- MyNBER

Ancestry.com and IPUMS Complete Count Restricted File.

Ancestry.com has sponsored the digitization of the available complete count census files and allowed IPUMS to offer all but the respondent names on its website to the general user population.

1790-1830 are household level files. 1840-1940 are person level files. 1890 was lost in a fire and nothing is available for that year.

Confidentiality Considerations

The name (namefrst and namelast) fields are available to affiliated users at the NBER by special arrangement through IPUMS. NBER affiliates wishing to use the IPUMS-RESTRICTED (Ancestry.com) census files for a new project should sign the application and NDA agreement forms here and send them to Carla Tokman and our IRB for our submission to IPUMS. Once approved and assigned a project number by IPUMS, the project will be forwarded to the NBER IRB for review. The IRB may follow-up with additional questions.

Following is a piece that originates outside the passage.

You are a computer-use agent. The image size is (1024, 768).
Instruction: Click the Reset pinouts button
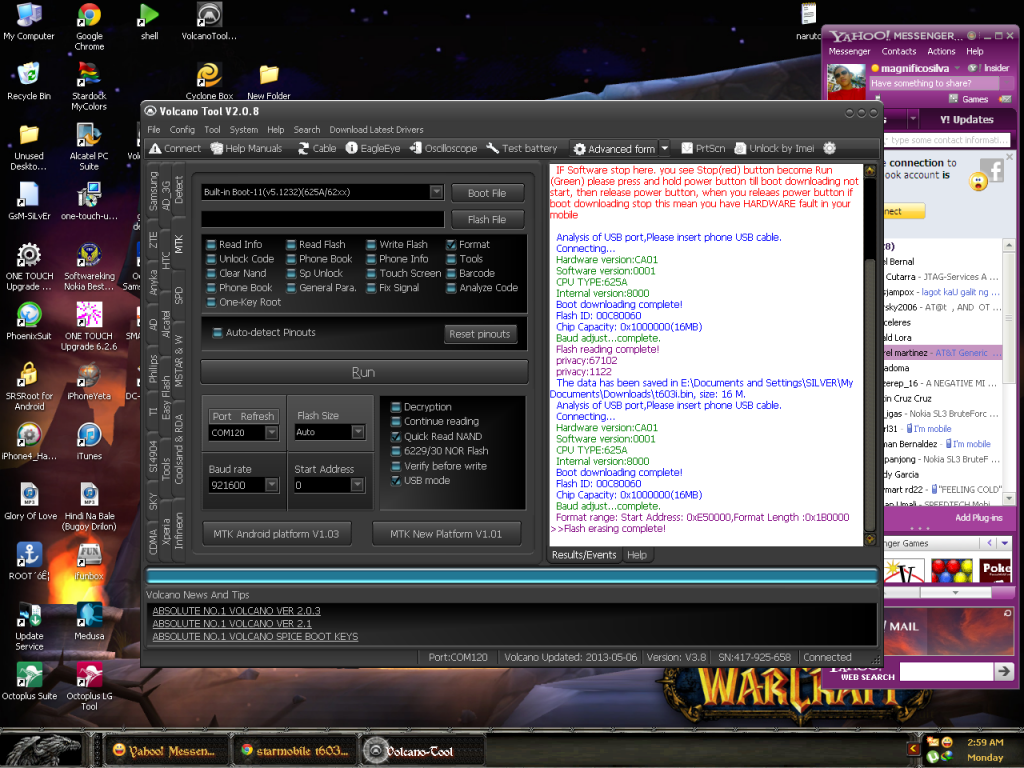pyautogui.click(x=480, y=334)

Once all approvals are in place you can be added to the Linux groups with permission to read the data. These files (or extracts) may be processed on our servers but should not be downloaded from them.

To add an investigator or RA to an existing project send a signed agreement form marked with the project title and IPUMS number. The approval process is the same and you will be notified when the new researcher can access the data.

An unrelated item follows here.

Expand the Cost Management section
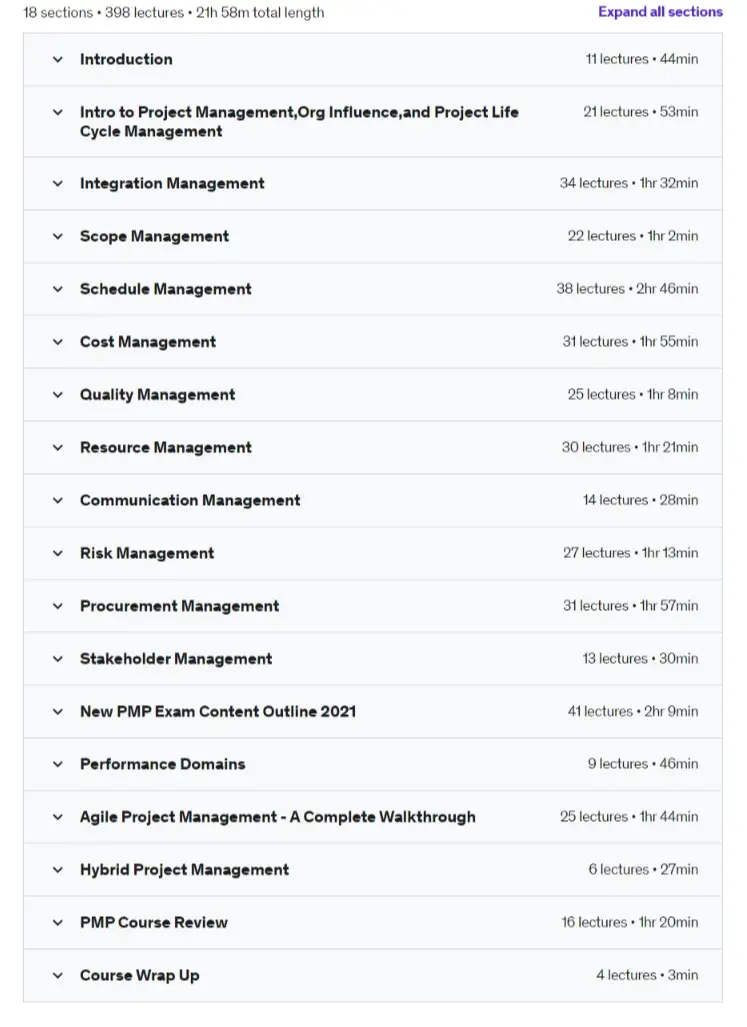 point(147,341)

Linking between the restricted and public versions is fine, but the data must be maintained/analyzed on the NBER server.

Please ensure that your extracts are not world readable. It is important to respect the agreement to ensure continued access to this important resource, for you and your collegues. I can create a shared directory for you and others working on the same project.

On at least one occaision a researcher has been allowed to export data to a very secure server for matching to other confidential data. Details are here but this is not done for convenience.

Replication

If the data is anonymized and remains on the server, we can give the journal representative access for data replication. If the data is going to be removed from the server, or the data will not be de-anonymized and remains on the server, IPUMS will need to provide additional approval. In the one case, the researchers removed all individual names from their data and provided us a list of variables. IPUMS considered it anonymized when there were no potential string variables. We can always run the list of variables by IPUMS if it would be helpful.

Citation

Publications and research reports based on the IPUMS USA database must cite it appropriately. The citation should include the following:

Steven Ruggles, Sarah Flood, Ronald Goeken, Josiah Grover, Erin Meyer, Jose Pacas and Matthew Sobek. IPUMS USA: Version 10.0 [dataset]. Minneapolis, MN: IPUMS, 2020. https://doi.org/10.18128/D010.V10.0

File locations

Starting with the June 2019 distributions we keep our copies of the files in

/home/data/census-ipums/ and its subdirectories. We have 1850-1940 except 1890 (1890 was lost in a fire). These files contain all the named fields, not just the restricted fields. Unedited (numbered) fields are not included. If you have need for unedited fields, contact Dan Feenberg - we can add what you need. Each IPUMS revision set is kept in a separate directory, with the latest at /home/data/census-ipums/v2022 for the version obtained by NBER in September of 2022, and whose filedates were from February and April of that year. Within that directory are directories "orig", "sps", etc for programs that can read the data files in various packages. These programs are provided for reference, as we have already modified the Stata code to convert the raw ASCII files (in ./dat) to dta format in ./dta. Comma delimited files are in the ./csv directory and Parquet format in ./parquet were not created for v2022, but could be on request. Other formats can be added if useful and requested. Please do not make private copies of the datasets. The locations of earlier versions of the files will not change, and those files will not be deleted or updated. /home/data/census-ipums/current will always point to the latest available revision, but older versions will be retained for consistency. For this reason there is no reason for you to make private copies of the full datasets.

Documentation

There is the beginning of an FAQ here. The IPUMS website covers all the publicly available variables. The additional variables in the restricted use file include:

namefrst: 16 character first name (and possibly middle initial)
namelast: 16 character last name
histid: 36 character person id for matching across IPUMS versions (but not census decades)
street: street address

Here is a compact concordance of variables and descriptions.

File Structure

The original files are hierarchical, but we have created the dta etc files as rectangular person datasets. That is, the household record is appended to each person record. We also apply the scaling factors in the IPUMS supplied code, which should conform the data to the documentation. Value labels that are merely the ASCII expression of the numeric value are dropped. There are no other changes.

Resource considerations

These are very large files as evidenced by record counts and file sizes (up to 150GB) but with some thought it is practical to work with only traditional econometric software. The .dta files are somewhat more reasonableThere is advice for Stata users on dealing with very large files here but see especially this general advice for large projects and these suggestions from James Feigenbaum specific to this data.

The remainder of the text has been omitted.